Imagine if the earth were flat.

Not only would ships hurtle off its edges into the void; due to the limited angle-of-solar-incidence, days would most likely be shorter, darker and colder. Because less surface area would be directly exposed to the sun, less solar radiation would be absorbed by the earth.

The same principle applies to solar panels. The flat shape of the typical photovoltaic cell requires that, in order to maximize its efficiency, its position be adjusted to correspond to the shifting sun throughout the day. Solyndra, a California-based company that specializes in the design and manufacture of pV systems, is now applying this simple geometric principle to create cheaper and more efficient solar arrays.

Solyndra’s cells resemble the ubiquitous fluorescent lighting tubes found in many homes and apartments and consist of one smaller glass tube encased within another. The inner tube is coated with a compound known as CIGS (for copper, indium, gallium and selenide), which is used to make thin-film photovoltaics. The outer tube serves to keep moisture out and act as a solar concentrator, focusing photons onto the compound coating. Though thin-film systems are currently less efficient than traditional silicon-based systems, thin-film offers many advantages in that it is cheaper to produce, uses less material and can be deposited on a wider variety of surfaces. Many companies therefore are banking that thin-film solar will be the future of renewable energy. As Solyndra has discovered, its ability to be shaped into this tubular design makes the case for thin-film even stronger.

First of all, the tubular arrays can collect sunlight from any direction, even from below, so most cylindrical systems are placed on white-painted substrates in order to reflect light back up into the tube, as well as absorbing it directly from above. This allows these arrays to collect 20% more sunlight than standard flat systems, according to Solyndra’s estimates. In addition, the cylinders are easier to install and maintain, thereby reducing labor costs; traditional flat panels need to be carefully arranged so that they don’t shade each other, a time-consuming and labor-intensive process, and they also need to be tilted to follow the sun’s trajectory. This means that, not only can cylindrical arrays do away with automatic tracking systems that are expensive and can limit the system’s efficiency, but they are also less prone to damage caused by wind and exposure to other elements. This helps to alleviate one of the other drawbacks of flat-panel systems – maintenance and replacement costs associated with hurricanes and other storms.

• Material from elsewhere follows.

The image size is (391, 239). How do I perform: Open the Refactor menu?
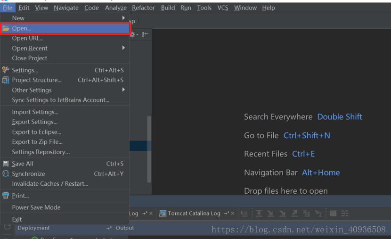point(143,8)
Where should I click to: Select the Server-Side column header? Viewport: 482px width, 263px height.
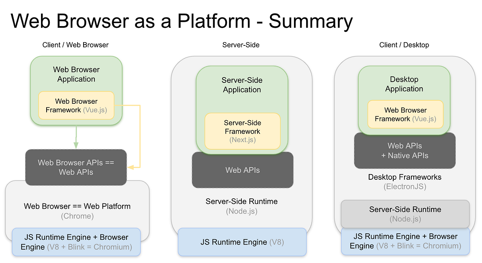click(x=241, y=45)
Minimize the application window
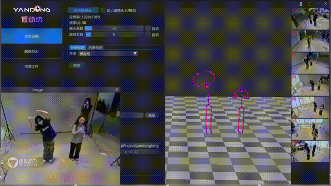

Solyndra is currently targeting only commercial rooftops, but with improved efficiency and incentive policies, that will hopefully change; their systems are popular in Germany and Spain, both countries with progressive feed-in tariffs that help mitigate the start-up costs for solar installation. Their largest customer is Phoenix Solar, a German company that has contracts with Solyndra worth $1.2 billion. Among Phoenix Solar’s Solyndra-designed arrays are five prototype systems here in the U.S., including in California, Utah and Florida. If these tubes prove they can overcome the obstacles associated with traditional arrays, the iconic flat panel may soon be replaced by an altogether different shape.

Sources: “Cylindrical Solar Cells Give Whole New Meaning to Sunroof”, Scientific American;“Tubular Sunshine”, The Economist;“Solyndra, with over $600M in funding, finally shows its solar hand”, The New York Times; “Better Solar For Big Buildings”, MIT Technology Review; “Inside Secretive New Solar-Tech Factory”, Wired; “Measuring Solar Spectral and Angle-of-Incidence Effects on Photovoltaic Modules and Solar Irradiance Sensors”, Sandia National Laboratories; “”Effect of sun angle on climate”, Wikipedia; “Shading: Solar Incidence”, squ1.org/wiki/Solar_Incidence; “Earth-Sun relationships and insolation”, www.eoearth.org; www.solyndra.com; www.phoenixsolar.com.